PAGE EXCERPT START

The poison frogs (family Dendrobatidae) comprise a taxon with high inter- and intra-specific variation in coloration (Brown et al. 2011). Adult coloration in poison frogs is shaped by several different evolutionary forces, including natural selection, sexual selection, and stochastic processes. Natural selection has produced several genera that display bright aposematic coloration that is used to warn predators of the presence of toxic alkaloids in their skin (Darst et al. 2006; Saporito et al. 2007; Noonan and Comeault 2009; Stuckert et al. 2014a, b). Sexual selection has also contributed to shaping coloration and the development of color polymorphism in some poison frogs. For example in O. pumilio, a species with several color morphs, females show color-based mate preferences for the most common local color morph (Reynolds and Fitzpatrick 2007; Maan and Cummings 2008, 2012; Yusan Yang et al. 2016) and males are also more aggressive in their territorial interactions toward other males bearing that color (Yang et al. 2018, 2019). Genetic drift has also likely played a role in shaping the color diversity of poison frogs. For example, evidence indicates drift is a primary driver of divergent color morphs of O. pumilio seen on different islands (Tazzyman and Iwasa 2010; Gehara et al. 2013). Additionally, work examining selection based on color between morphs of Dendrobates tinctorius has also revealed a pattern of neutral evolution consistent with drift (Wollenberg et al. 2008). Similarly, evidence indicates that variation in warning signals can persist even when warning signals are weak when there is limited gene flow (Lawrence et al. 2019). Thus, the evolutionary forces shaping poison frog coloration appear to be varied and complex, and we are just now beginning to understand the details of how color variation evolved in many species.

PAGE EXCERPT END
DATA SUPPLIED START

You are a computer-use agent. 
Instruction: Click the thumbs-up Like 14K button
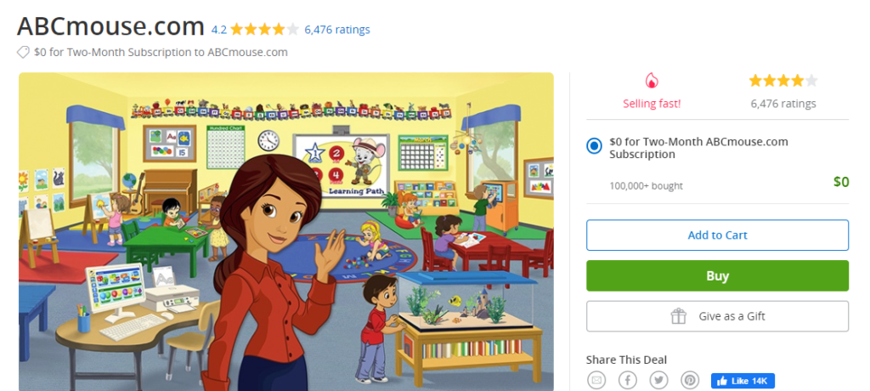(x=743, y=381)
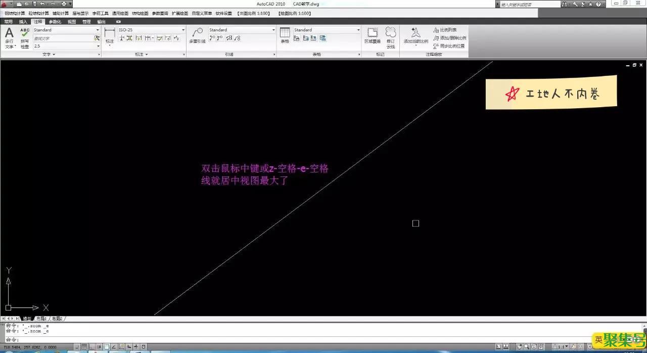Open the ISO-25 dimension style dropdown
This screenshot has width=647, height=353.
[183, 30]
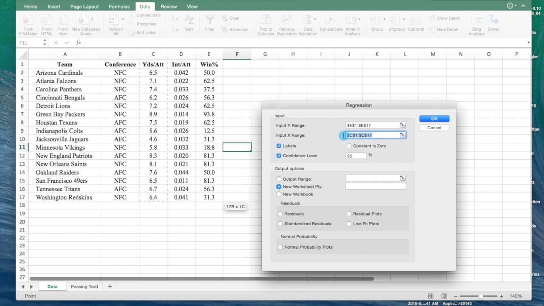Uncheck the Labels checkbox
Viewport: 544px width, 306px height.
(x=279, y=146)
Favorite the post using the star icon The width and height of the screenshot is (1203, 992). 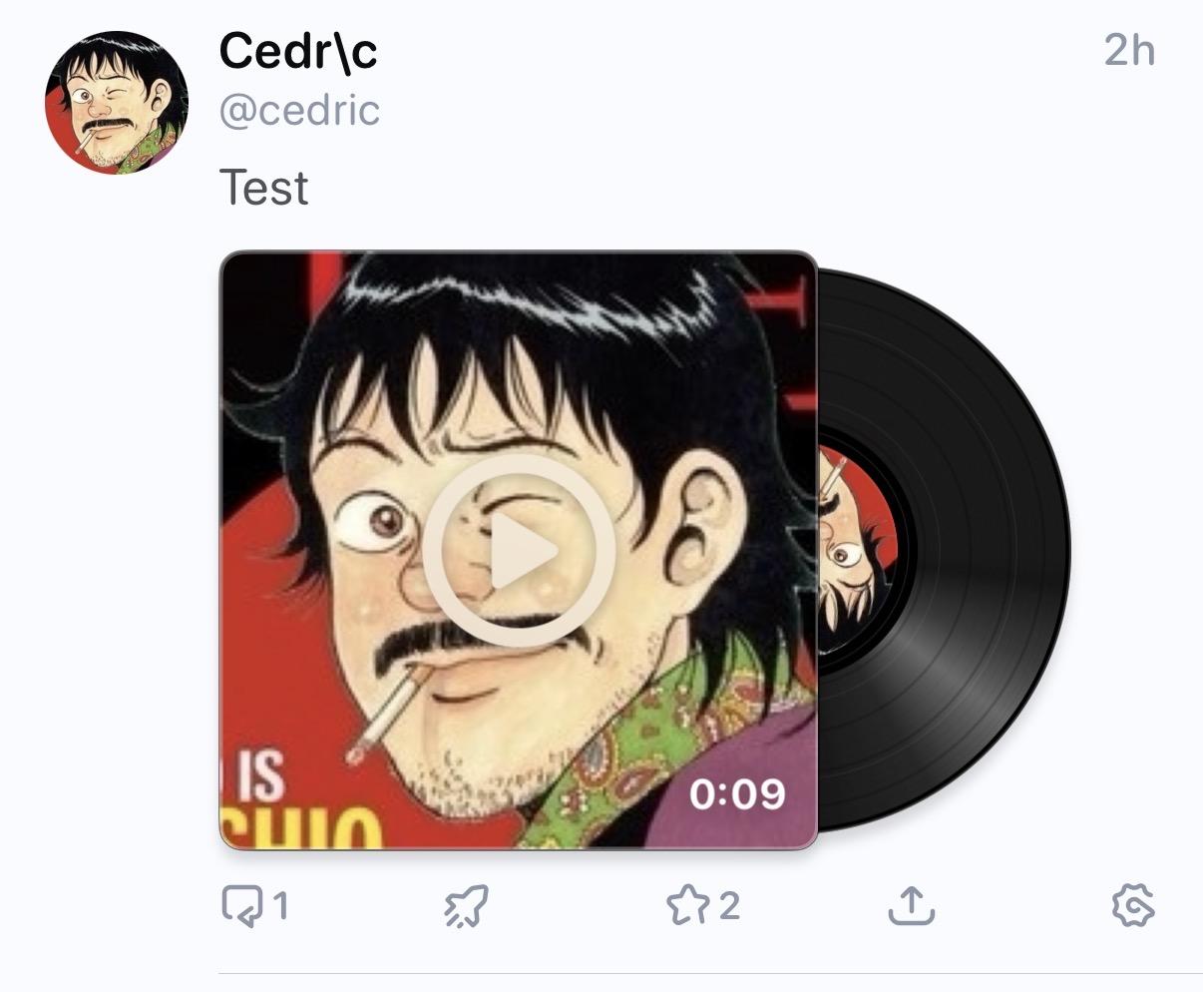click(688, 905)
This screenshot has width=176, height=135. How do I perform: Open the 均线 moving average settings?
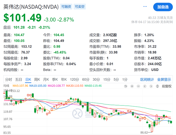click(x=6, y=86)
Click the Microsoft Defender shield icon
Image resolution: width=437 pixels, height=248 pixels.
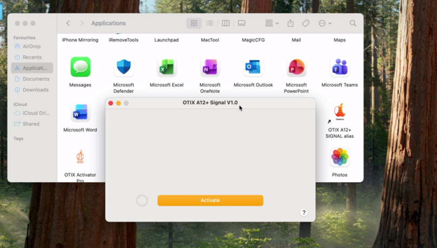click(x=124, y=67)
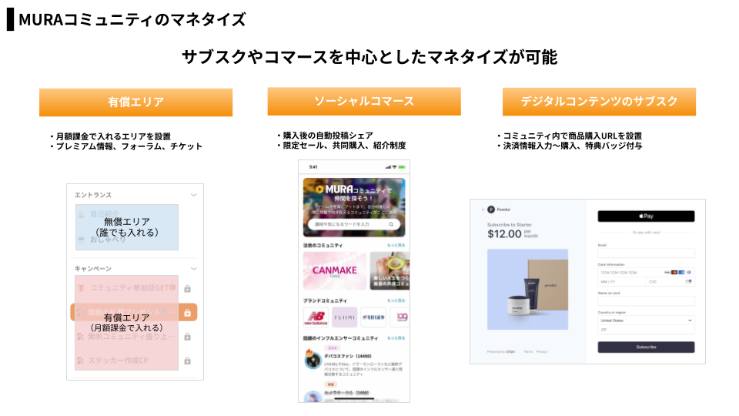Click the Apple Pay button
739x416 pixels.
coord(646,216)
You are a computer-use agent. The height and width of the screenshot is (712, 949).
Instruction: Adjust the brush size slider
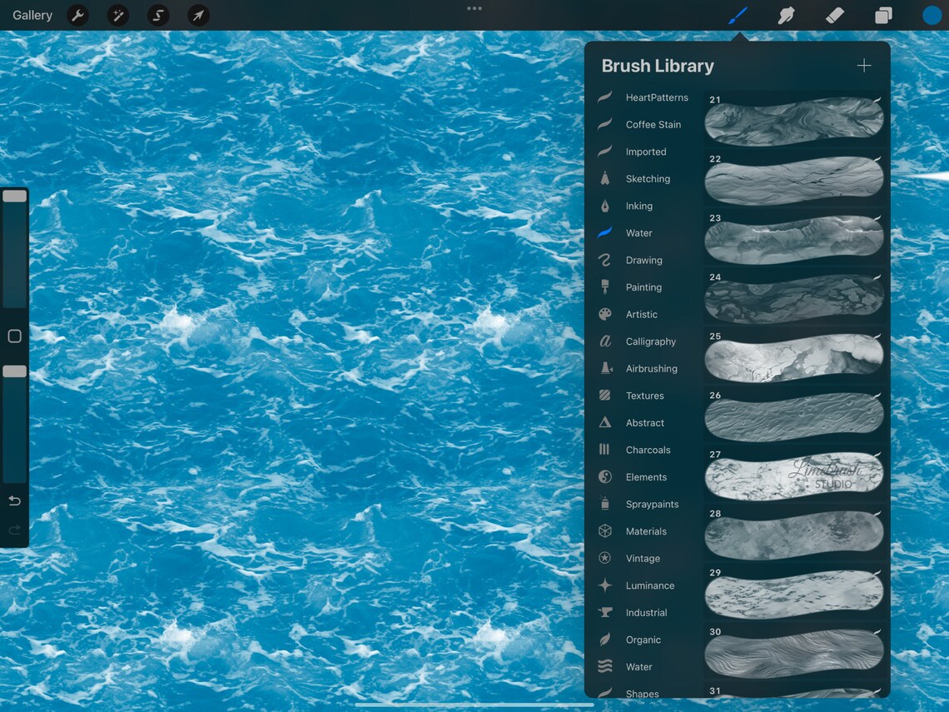[14, 196]
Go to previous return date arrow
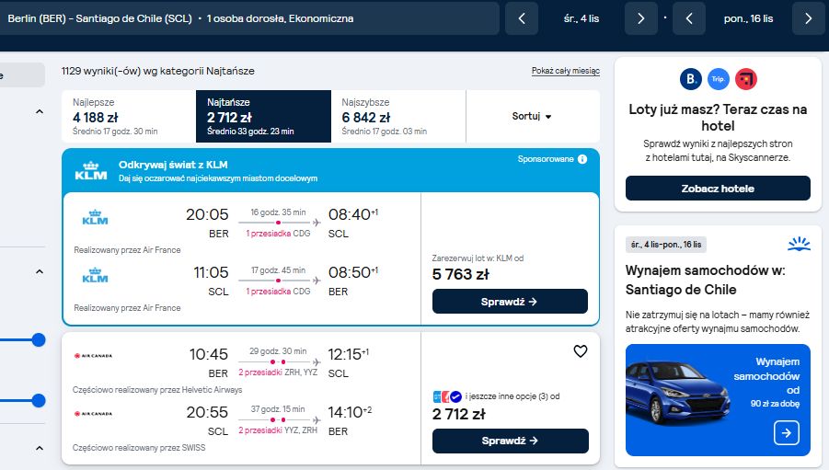The width and height of the screenshot is (829, 470). point(689,18)
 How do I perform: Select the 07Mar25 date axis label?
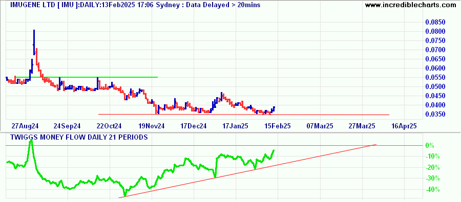[x=320, y=126]
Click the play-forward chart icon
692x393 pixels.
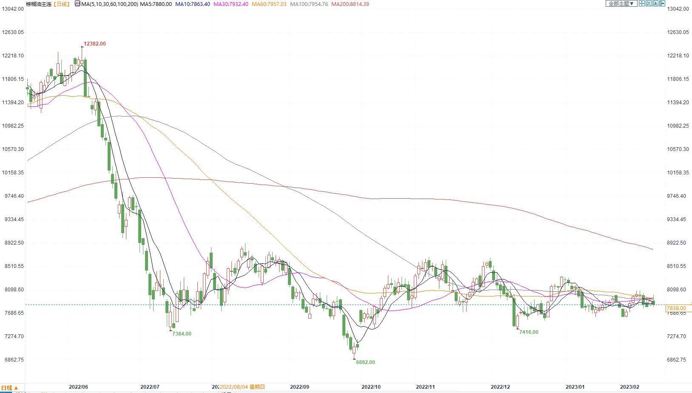point(655,4)
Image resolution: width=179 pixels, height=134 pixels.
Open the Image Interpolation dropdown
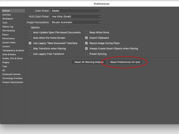point(76,22)
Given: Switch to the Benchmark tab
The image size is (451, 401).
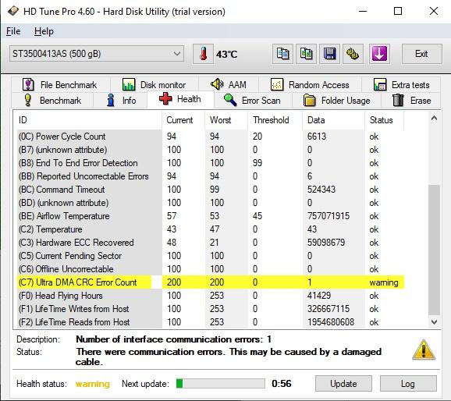Looking at the screenshot, I should click(x=52, y=101).
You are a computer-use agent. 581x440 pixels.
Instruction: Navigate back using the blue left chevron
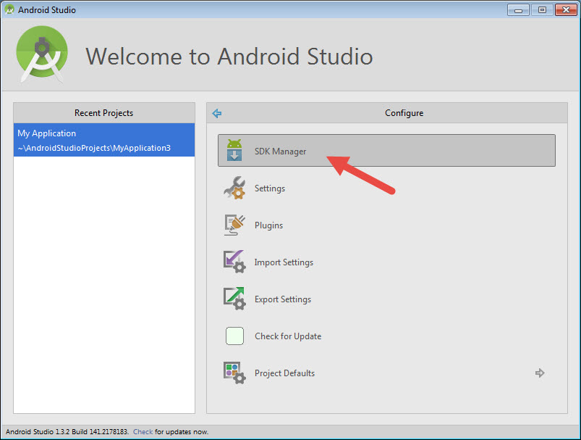(216, 113)
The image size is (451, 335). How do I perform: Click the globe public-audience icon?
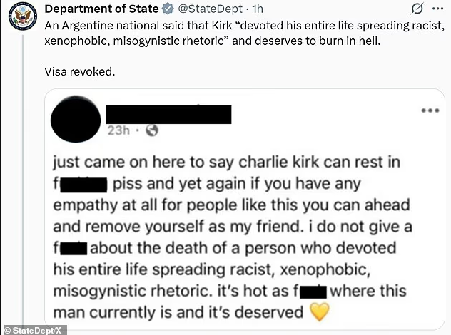(151, 131)
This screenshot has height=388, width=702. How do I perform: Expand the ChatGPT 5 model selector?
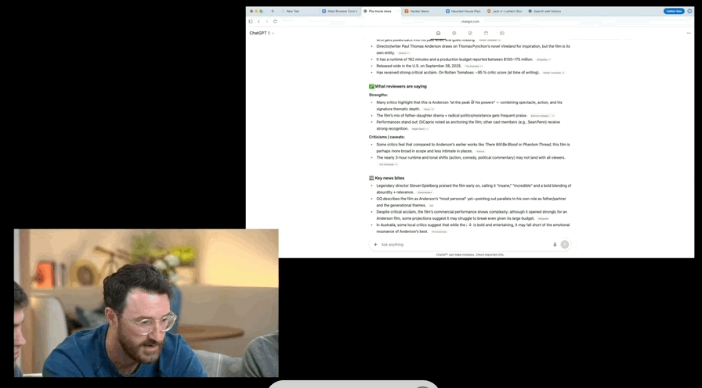point(262,33)
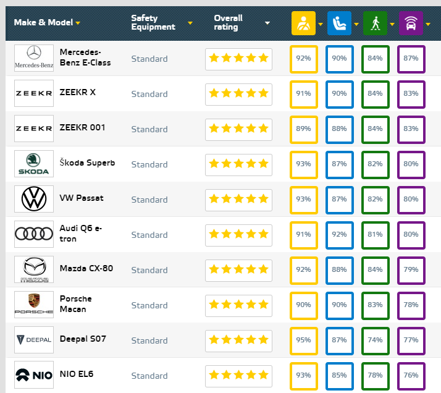The height and width of the screenshot is (393, 441).
Task: Click the Audi four-rings logo
Action: [x=34, y=234]
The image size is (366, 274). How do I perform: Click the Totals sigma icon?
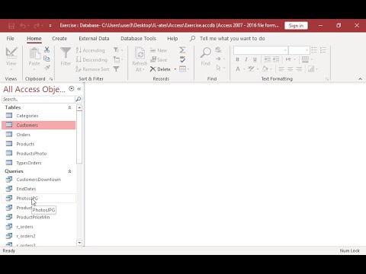click(x=182, y=50)
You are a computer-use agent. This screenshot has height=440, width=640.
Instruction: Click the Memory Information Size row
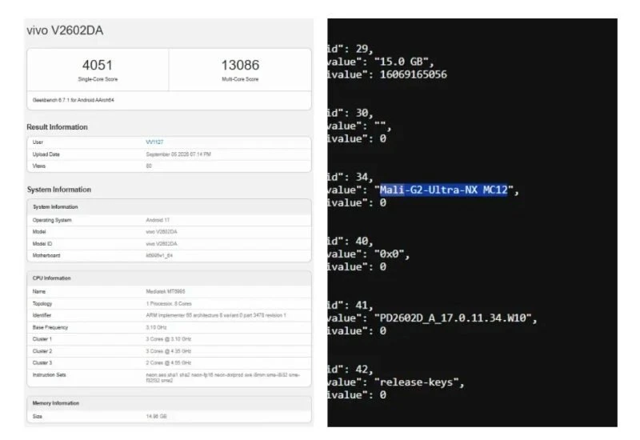click(169, 416)
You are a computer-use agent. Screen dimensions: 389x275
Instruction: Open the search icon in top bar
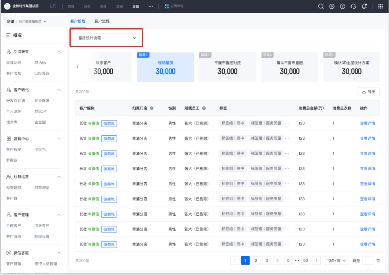(x=321, y=6)
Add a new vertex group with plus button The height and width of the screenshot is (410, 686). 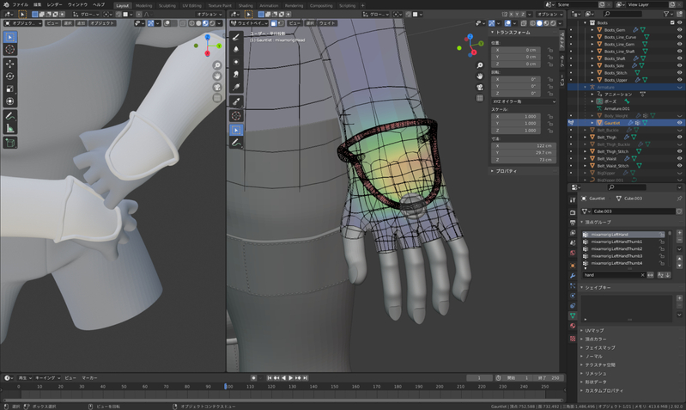tap(678, 234)
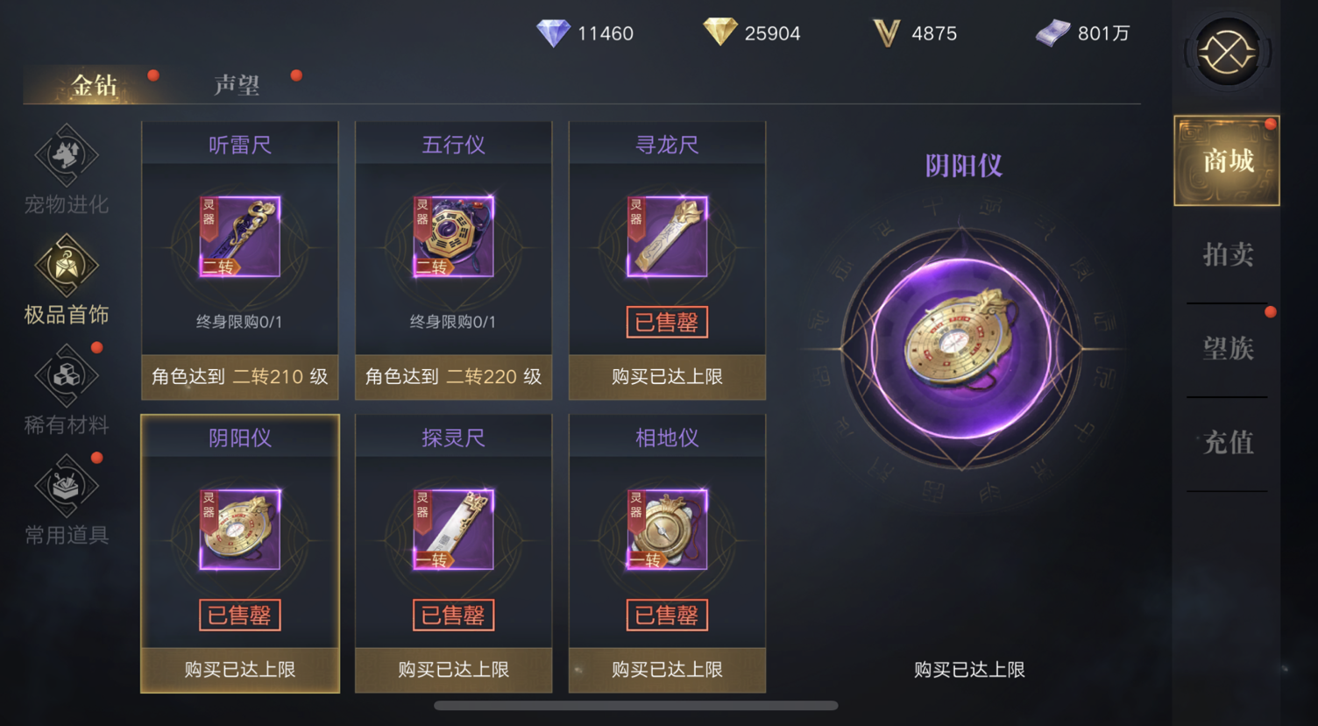This screenshot has height=726, width=1318.
Task: Select the 探灵尺 item card
Action: click(453, 553)
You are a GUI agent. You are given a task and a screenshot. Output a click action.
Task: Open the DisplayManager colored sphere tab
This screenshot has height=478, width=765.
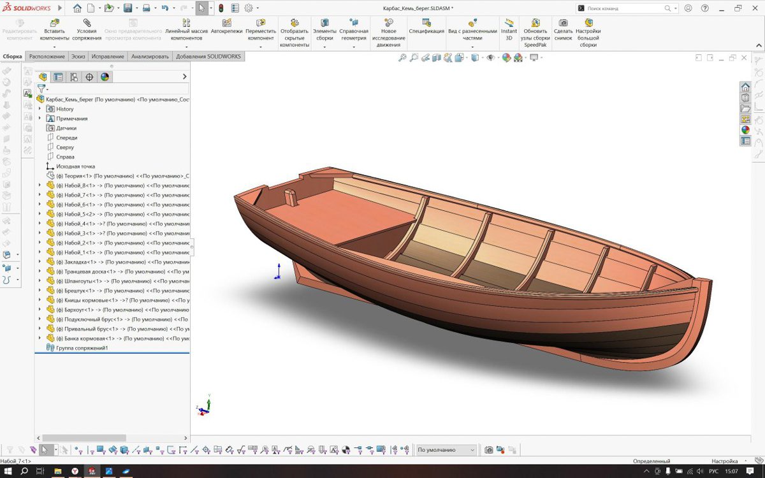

DATA SUPPLIED END

WORK TASK:
According to the passage on poison frog coloration, which color morph do O. pumilio females prefer when choosing mates?

ANSWER AREA:
The most common local color morph.